TASK STATEMENT: The material below holds the lines to copy: from the one with "Screen dimensions: 563x399" up to and including the one with "The width and". Copy them exactly and skip the pictures.

RECORDS PROVIDED:

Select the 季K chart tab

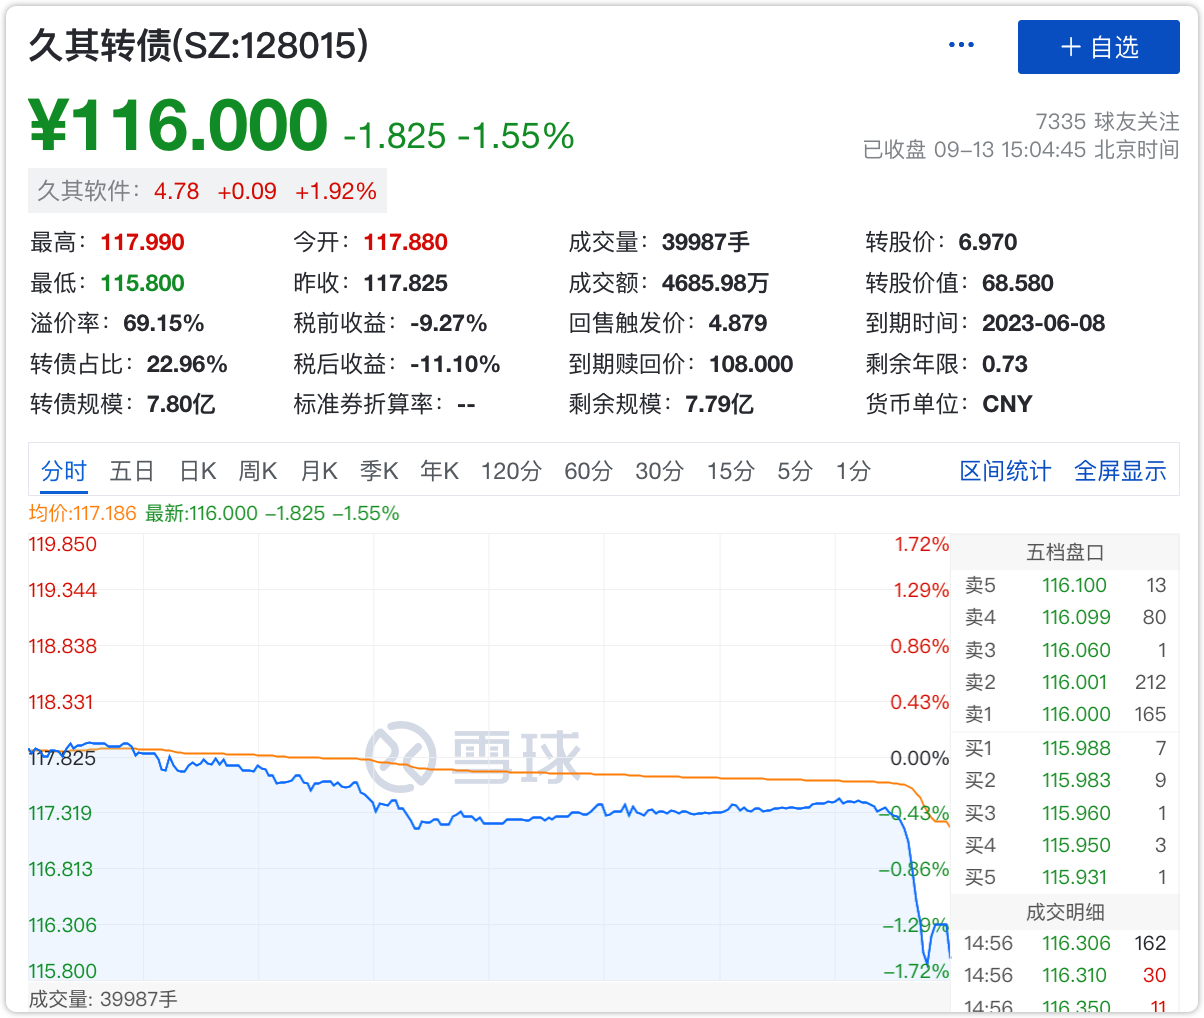(x=379, y=471)
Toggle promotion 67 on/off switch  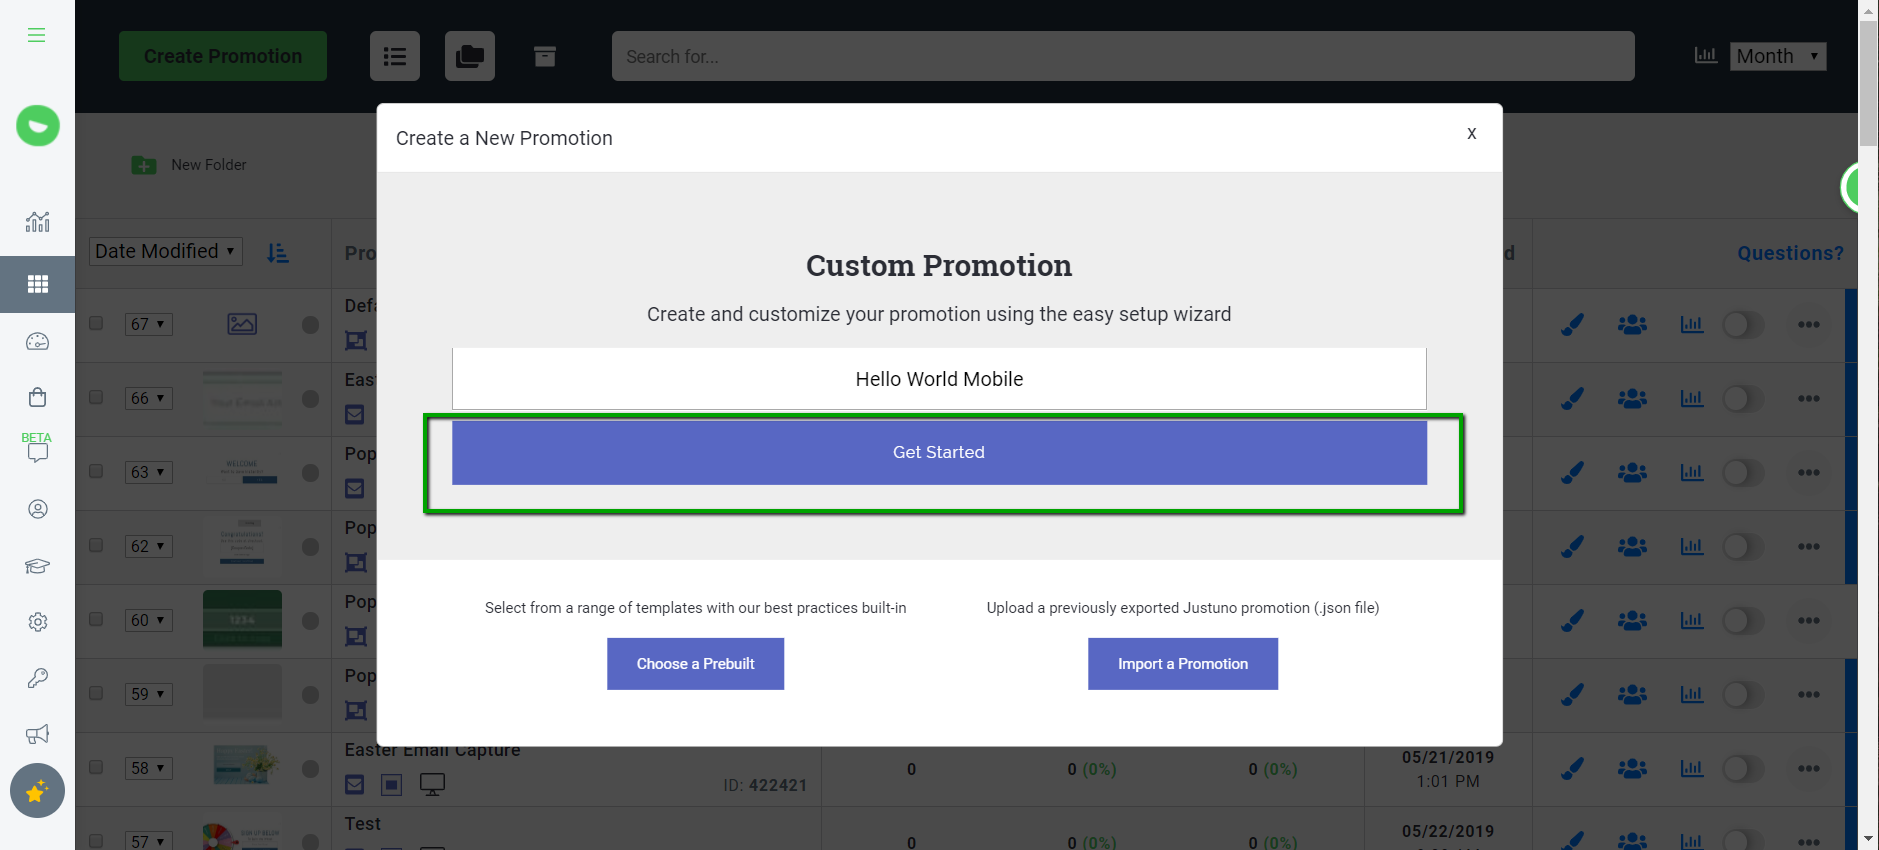coord(1742,325)
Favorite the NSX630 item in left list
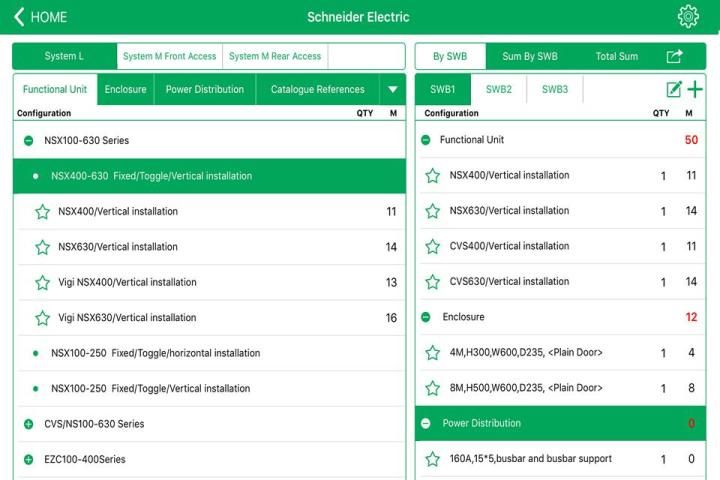Image resolution: width=720 pixels, height=480 pixels. [43, 247]
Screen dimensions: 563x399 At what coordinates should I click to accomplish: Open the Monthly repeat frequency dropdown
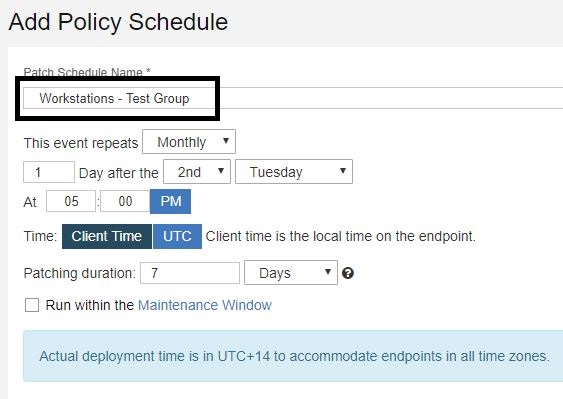point(189,142)
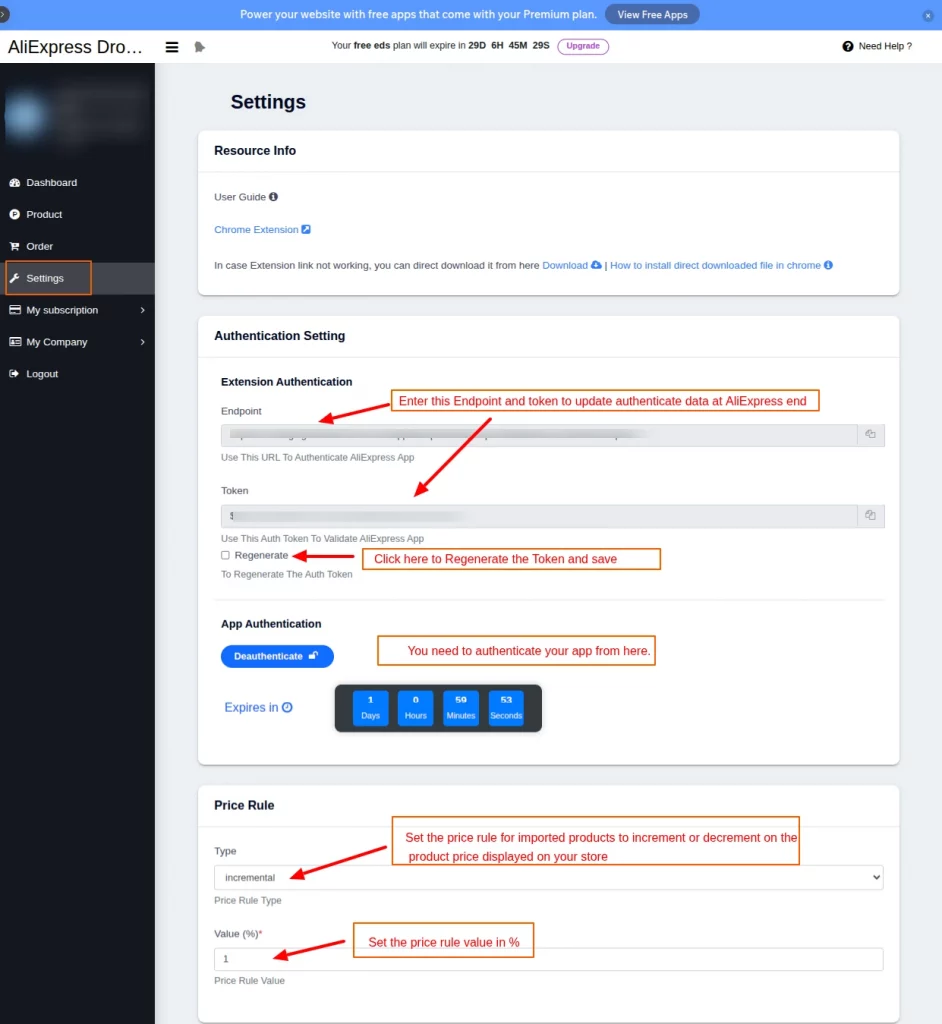The image size is (942, 1024).
Task: Enable the Regenerate token checkbox
Action: pyautogui.click(x=226, y=555)
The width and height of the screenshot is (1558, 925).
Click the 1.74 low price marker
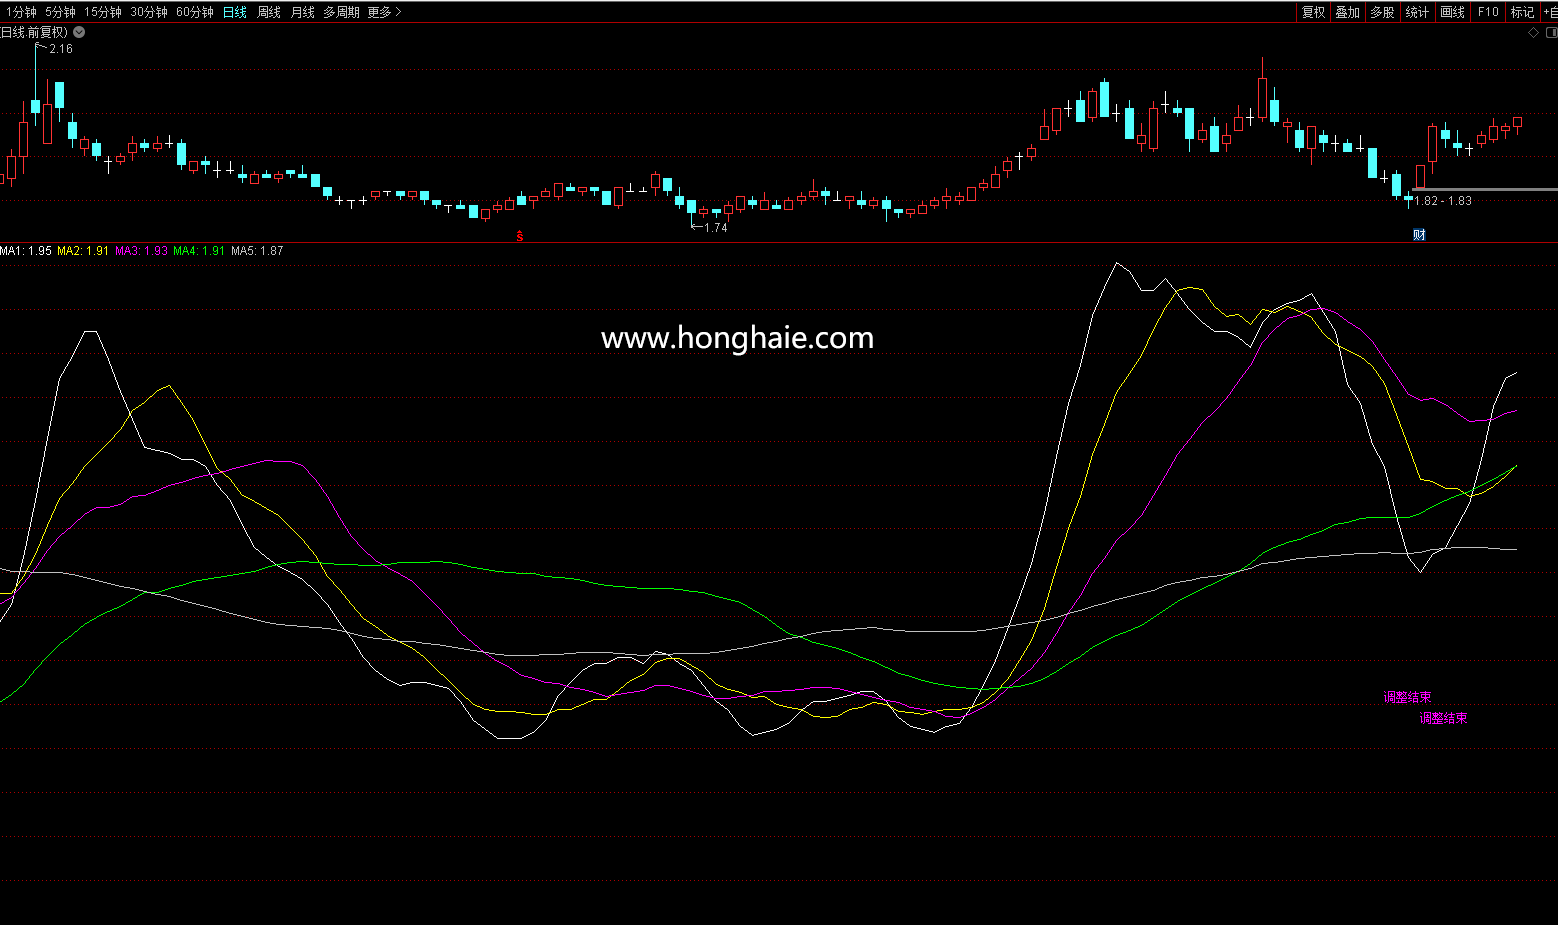pos(715,228)
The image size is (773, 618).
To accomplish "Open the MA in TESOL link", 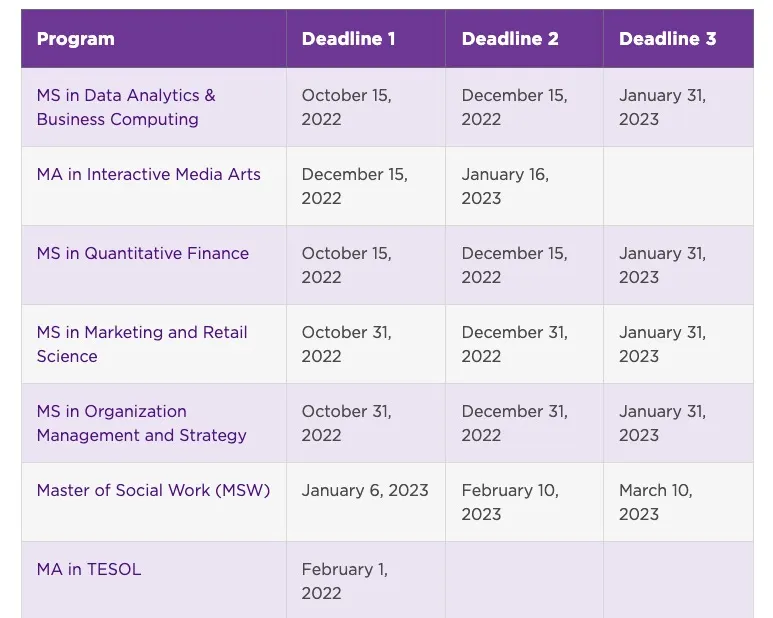I will pos(89,569).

COMPLETED TASK:
Screen dimensions: 563x399 At what coordinates should I click to accomplish: Open the Monthly repeat frequency dropdown
point(189,142)
The image size is (942, 1024).
Task: Enable the Regenerate token checkbox
Action: pyautogui.click(x=226, y=555)
The width and height of the screenshot is (1558, 925).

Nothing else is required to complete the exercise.